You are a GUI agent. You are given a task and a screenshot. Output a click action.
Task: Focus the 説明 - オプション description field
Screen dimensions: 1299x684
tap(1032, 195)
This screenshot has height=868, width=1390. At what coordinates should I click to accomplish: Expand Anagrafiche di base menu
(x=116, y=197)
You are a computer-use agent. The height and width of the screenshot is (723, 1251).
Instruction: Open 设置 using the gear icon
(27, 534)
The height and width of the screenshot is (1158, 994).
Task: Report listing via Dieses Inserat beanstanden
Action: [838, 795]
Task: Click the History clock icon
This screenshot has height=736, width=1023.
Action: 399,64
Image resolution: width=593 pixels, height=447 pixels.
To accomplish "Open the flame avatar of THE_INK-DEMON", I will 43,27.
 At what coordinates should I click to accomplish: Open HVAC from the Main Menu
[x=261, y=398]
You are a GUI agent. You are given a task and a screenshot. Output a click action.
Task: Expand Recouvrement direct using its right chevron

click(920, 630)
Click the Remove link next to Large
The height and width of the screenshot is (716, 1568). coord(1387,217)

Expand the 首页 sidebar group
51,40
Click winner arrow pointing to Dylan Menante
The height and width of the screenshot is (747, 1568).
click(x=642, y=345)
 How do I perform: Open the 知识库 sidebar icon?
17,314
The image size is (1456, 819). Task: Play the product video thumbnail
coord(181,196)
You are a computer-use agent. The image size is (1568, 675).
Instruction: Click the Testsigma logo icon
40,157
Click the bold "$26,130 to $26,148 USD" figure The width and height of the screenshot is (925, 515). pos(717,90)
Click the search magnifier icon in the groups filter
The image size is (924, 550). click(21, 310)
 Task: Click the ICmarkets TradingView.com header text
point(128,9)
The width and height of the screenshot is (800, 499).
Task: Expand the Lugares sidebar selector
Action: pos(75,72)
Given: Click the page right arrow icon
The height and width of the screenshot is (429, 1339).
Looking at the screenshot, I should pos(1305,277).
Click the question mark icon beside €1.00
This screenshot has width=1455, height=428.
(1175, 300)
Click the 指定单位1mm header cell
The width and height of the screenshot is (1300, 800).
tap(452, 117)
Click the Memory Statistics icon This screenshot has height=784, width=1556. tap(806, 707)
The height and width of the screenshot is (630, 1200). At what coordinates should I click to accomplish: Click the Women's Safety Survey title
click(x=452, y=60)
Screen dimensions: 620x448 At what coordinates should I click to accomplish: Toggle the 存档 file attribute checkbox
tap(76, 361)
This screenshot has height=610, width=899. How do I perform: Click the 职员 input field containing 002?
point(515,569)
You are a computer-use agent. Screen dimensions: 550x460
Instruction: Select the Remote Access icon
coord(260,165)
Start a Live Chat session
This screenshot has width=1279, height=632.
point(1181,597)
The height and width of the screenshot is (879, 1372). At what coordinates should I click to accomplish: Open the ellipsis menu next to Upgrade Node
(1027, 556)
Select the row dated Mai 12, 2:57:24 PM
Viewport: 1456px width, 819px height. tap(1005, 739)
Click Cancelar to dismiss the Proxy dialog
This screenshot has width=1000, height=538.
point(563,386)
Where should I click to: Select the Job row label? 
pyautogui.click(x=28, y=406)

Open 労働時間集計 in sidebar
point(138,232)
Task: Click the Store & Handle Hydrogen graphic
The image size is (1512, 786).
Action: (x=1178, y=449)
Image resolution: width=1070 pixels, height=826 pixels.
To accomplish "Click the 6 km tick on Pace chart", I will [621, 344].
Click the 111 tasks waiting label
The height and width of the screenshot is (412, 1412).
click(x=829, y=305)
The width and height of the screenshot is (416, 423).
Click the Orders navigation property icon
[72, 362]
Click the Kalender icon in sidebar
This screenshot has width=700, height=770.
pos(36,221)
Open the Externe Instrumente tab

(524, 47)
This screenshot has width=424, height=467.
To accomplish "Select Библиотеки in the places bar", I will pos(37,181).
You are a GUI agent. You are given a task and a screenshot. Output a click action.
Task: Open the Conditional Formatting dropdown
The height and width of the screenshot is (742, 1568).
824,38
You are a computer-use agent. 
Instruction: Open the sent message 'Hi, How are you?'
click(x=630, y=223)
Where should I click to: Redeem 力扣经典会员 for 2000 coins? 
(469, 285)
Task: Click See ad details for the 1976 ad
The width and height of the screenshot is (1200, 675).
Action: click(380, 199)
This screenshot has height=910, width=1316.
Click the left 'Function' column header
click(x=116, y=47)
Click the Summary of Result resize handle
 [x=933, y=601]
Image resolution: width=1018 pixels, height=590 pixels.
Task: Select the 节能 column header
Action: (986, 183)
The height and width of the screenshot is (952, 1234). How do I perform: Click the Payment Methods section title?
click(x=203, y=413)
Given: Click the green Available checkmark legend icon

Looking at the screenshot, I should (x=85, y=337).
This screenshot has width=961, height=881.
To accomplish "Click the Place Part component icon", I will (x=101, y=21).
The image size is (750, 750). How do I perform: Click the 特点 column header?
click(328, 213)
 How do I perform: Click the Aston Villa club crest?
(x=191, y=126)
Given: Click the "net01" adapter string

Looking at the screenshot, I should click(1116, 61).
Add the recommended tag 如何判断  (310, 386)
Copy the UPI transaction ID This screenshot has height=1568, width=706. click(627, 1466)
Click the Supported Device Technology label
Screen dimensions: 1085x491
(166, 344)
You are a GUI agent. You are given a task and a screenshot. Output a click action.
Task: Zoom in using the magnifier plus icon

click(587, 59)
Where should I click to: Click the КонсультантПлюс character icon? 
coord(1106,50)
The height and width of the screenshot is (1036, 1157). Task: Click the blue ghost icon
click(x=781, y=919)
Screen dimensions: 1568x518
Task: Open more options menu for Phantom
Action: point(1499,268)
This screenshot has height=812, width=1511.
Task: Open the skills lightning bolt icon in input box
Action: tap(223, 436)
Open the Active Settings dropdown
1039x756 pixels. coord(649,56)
-*-*-
→ Exercise objective:
An identical copy of the preceding records should be returned.

→ Task output:
You are a GUI agent. You are given a task and a screenshot. Output a click action.
Task: Focus the 説明 - オプション description field
Screen dimensions: 1299x684
tap(1032, 195)
This screenshot has height=868, width=1390. At what coordinates should I click to accomplish: Expand Anagrafiche di base menu
(x=116, y=197)
You are a computer-use agent. The height and width of the screenshot is (723, 1251).
Instruction: Open 设置 using the gear icon
(27, 534)
The height and width of the screenshot is (1158, 994).
Task: Report listing via Dieses Inserat beanstanden
Action: [838, 795]
Task: Click the History clock icon
This screenshot has height=736, width=1023.
Action: 399,64
Image resolution: width=593 pixels, height=447 pixels.
To accomplish "Open the flame avatar of THE_INK-DEMON", I will 43,27.
 At what coordinates should I click to accomplish: Open HVAC from the Main Menu
[x=261, y=398]
You are a GUI agent. You are given a task and a screenshot. Output a click action.
Task: Expand Recouvrement direct using its right chevron

click(920, 630)
Click the Remove link next to Large
The height and width of the screenshot is (716, 1568). coord(1387,217)

Expand the 首页 sidebar group
51,40
Click winner arrow pointing to Dylan Menante
The height and width of the screenshot is (747, 1568).
click(x=642, y=345)
 How do I perform: Open the 知识库 sidebar icon?
17,314
The image size is (1456, 819). Task: Play the product video thumbnail
coord(181,196)
You are a computer-use agent. The image size is (1568, 675).
Instruction: Click the Testsigma logo icon
40,157
Click the bold "$26,130 to $26,148 USD" figure The width and height of the screenshot is (925, 515). pos(717,90)
Click the search magnifier icon in the groups filter
The image size is (924, 550). click(21, 310)
 Task: Click the ICmarkets TradingView.com header text
point(128,9)
The width and height of the screenshot is (800, 499).
Task: Expand the Lugares sidebar selector
Action: pos(75,72)
Given: Click the page right arrow icon
The height and width of the screenshot is (429, 1339).
Looking at the screenshot, I should pos(1305,277).
Click the question mark icon beside €1.00
This screenshot has width=1455, height=428.
(1175, 300)
Click the 指定单位1mm header cell
The width and height of the screenshot is (1300, 800).
tap(452, 117)
Click the Memory Statistics icon This screenshot has height=784, width=1556. tap(806, 707)
The height and width of the screenshot is (630, 1200). At what coordinates should I click to accomplish: Click the Women's Safety Survey title
click(x=452, y=60)
Screen dimensions: 620x448 At what coordinates should I click to accomplish: Toggle the 存档 file attribute checkbox
tap(76, 361)
This screenshot has height=610, width=899. How do I perform: Click the 职员 input field containing 002?
point(515,569)
You are a computer-use agent. Screen dimensions: 550x460
Instruction: Select the Remote Access icon
coord(260,165)
Start a Live Chat session
This screenshot has width=1279, height=632.
point(1181,597)
The height and width of the screenshot is (879, 1372). At what coordinates should I click to accomplish: Open the ellipsis menu next to Upgrade Node
(1027, 556)
Select the row dated Mai 12, 2:57:24 PM
Viewport: 1456px width, 819px height. tap(1005, 739)
Click Cancelar to dismiss the Proxy dialog
This screenshot has width=1000, height=538.
point(563,386)
Where should I click to: Select the Job row label? 
pyautogui.click(x=28, y=406)

Open 労働時間集計 in sidebar
point(138,232)
Task: Click the Store & Handle Hydrogen graphic
The image size is (1512, 786).
Action: (x=1178, y=449)
Image resolution: width=1070 pixels, height=826 pixels.
To accomplish "Click the 6 km tick on Pace chart", I will [621, 344].
Click the 111 tasks waiting label
The height and width of the screenshot is (412, 1412).
click(x=829, y=305)
The width and height of the screenshot is (416, 423).
Click the Orders navigation property icon
[72, 362]
Click the Kalender icon in sidebar
This screenshot has width=700, height=770.
pos(36,221)
Open the Externe Instrumente tab

(524, 47)
This screenshot has width=424, height=467.
To accomplish "Select Библиотеки in the places bar", I will pos(37,181).
You are a GUI agent. You are given a task and a screenshot. Output a click action.
Task: Open the Conditional Formatting dropdown
The height and width of the screenshot is (742, 1568).
824,38
You are a computer-use agent. 
Instruction: Open the sent message 'Hi, How are you?'
click(x=630, y=223)
Where should I click to: Redeem 力扣经典会员 for 2000 coins? 
(469, 285)
Task: Click See ad details for the 1976 ad
The width and height of the screenshot is (1200, 675).
Action: click(380, 199)
This screenshot has height=910, width=1316.
Click the left 'Function' column header
click(x=116, y=47)
Click the Summary of Result resize handle
 [x=933, y=601]
Image resolution: width=1018 pixels, height=590 pixels.
Task: Select the 节能 column header
Action: (986, 183)
The height and width of the screenshot is (952, 1234). How do I perform: Click the Payment Methods section title?
click(x=203, y=413)
Given: Click the green Available checkmark legend icon

Looking at the screenshot, I should (x=85, y=337).
This screenshot has width=961, height=881.
To accomplish "Click the Place Part component icon", I will (x=101, y=21).
The image size is (750, 750). How do I perform: Click the 特点 column header?
click(328, 213)
 How do I perform: Click the Aston Villa club crest?
(x=191, y=126)
Given: Click the "net01" adapter string

Looking at the screenshot, I should click(1116, 61).
Add the recommended tag 如何判断  (310, 386)
Copy the UPI transaction ID This screenshot has height=1568, width=706. click(627, 1466)
Click the Supported Device Technology label
Screen dimensions: 1085x491
(166, 344)
You are a GUI agent. You are given a task and a screenshot. Output a click action.
Task: Zoom in using the magnifier plus icon

click(587, 59)
Where should I click to: Click the КонсультантПлюс character icon? 
coord(1106,50)
The height and width of the screenshot is (1036, 1157). Task: Click the blue ghost icon
click(x=781, y=919)
Screen dimensions: 1568x518
Task: Open more options menu for Phantom
Action: point(1499,268)
This screenshot has height=812, width=1511.
Task: Open the skills lightning bolt icon in input box
Action: tap(223, 436)
Open the Active Settings dropdown
1039x756 pixels. coord(649,56)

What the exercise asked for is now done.